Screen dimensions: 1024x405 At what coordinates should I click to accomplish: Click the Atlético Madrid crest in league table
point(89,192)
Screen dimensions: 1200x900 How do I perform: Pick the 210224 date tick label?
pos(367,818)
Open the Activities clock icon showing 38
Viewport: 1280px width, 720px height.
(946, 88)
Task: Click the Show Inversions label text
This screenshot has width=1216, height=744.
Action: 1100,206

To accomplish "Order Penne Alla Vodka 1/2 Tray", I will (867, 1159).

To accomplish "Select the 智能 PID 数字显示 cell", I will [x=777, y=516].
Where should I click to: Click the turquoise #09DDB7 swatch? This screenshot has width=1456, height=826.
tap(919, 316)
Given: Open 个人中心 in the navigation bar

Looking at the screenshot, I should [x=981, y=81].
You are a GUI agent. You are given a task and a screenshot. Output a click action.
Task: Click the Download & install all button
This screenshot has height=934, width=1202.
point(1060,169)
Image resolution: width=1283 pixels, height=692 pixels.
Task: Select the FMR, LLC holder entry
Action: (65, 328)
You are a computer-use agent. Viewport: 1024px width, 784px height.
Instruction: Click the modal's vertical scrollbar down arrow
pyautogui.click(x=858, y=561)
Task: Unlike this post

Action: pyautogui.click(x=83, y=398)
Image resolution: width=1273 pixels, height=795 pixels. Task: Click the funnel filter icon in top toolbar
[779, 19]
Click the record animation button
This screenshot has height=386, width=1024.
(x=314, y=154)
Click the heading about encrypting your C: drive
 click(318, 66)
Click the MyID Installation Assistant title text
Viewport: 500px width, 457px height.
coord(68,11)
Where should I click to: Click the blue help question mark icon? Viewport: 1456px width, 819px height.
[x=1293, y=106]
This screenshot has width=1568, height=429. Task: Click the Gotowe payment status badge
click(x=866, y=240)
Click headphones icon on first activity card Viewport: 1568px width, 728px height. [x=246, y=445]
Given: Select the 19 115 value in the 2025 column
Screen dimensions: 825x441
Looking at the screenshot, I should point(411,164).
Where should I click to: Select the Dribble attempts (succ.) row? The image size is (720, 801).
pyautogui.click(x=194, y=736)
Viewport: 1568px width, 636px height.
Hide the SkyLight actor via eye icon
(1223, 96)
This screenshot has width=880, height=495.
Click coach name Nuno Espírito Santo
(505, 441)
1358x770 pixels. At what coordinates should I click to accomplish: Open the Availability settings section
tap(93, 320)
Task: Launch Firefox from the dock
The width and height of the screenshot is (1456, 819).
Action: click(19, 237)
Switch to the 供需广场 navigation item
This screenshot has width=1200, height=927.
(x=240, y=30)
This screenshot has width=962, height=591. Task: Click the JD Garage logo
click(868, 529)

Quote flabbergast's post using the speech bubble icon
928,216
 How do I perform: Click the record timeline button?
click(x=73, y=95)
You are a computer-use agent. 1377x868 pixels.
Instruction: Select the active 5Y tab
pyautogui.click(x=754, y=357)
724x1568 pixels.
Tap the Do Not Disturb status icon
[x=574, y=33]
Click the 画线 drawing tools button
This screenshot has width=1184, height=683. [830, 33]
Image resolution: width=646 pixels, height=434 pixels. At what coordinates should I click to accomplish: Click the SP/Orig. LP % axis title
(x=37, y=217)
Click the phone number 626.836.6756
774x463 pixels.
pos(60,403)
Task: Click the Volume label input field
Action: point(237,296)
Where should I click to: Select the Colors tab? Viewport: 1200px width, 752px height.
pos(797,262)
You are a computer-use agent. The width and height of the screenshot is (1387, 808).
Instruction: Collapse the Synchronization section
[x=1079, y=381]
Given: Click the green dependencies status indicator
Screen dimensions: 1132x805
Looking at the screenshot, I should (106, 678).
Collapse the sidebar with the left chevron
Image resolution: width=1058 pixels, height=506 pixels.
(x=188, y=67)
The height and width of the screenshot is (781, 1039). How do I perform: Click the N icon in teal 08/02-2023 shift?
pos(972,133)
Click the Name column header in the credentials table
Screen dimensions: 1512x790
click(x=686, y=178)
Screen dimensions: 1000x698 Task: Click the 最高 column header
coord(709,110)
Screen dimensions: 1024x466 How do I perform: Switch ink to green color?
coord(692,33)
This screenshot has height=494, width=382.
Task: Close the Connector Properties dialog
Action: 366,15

▸ PROMPT
Rewrite the data starting at the line that contains "This screenshot has width=1568, height=429." and ending at the line that contains "tap(93, 320)", putting "Display" wherever "Viewport" appears and changing nothing else.

▸ RESPONSE TO THE TASK
This screenshot has width=1568, height=429. Task: Click the Gotowe payment status badge
click(x=866, y=240)
Click headphones icon on first activity card Display: 1568px width, 728px height. [x=246, y=445]
Given: Select the 19 115 value in the 2025 column
Screen dimensions: 825x441
Looking at the screenshot, I should point(411,164).
Where should I click to: Select the Dribble attempts (succ.) row? The image size is (720, 801).
pyautogui.click(x=194, y=736)
Display: 1568px width, 636px height.
Hide the SkyLight actor via eye icon
(1223, 96)
This screenshot has width=880, height=495.
Click coach name Nuno Espírito Santo
(505, 441)
1358x770 pixels. At what coordinates should I click to accomplish: Open the Availability settings section
tap(93, 320)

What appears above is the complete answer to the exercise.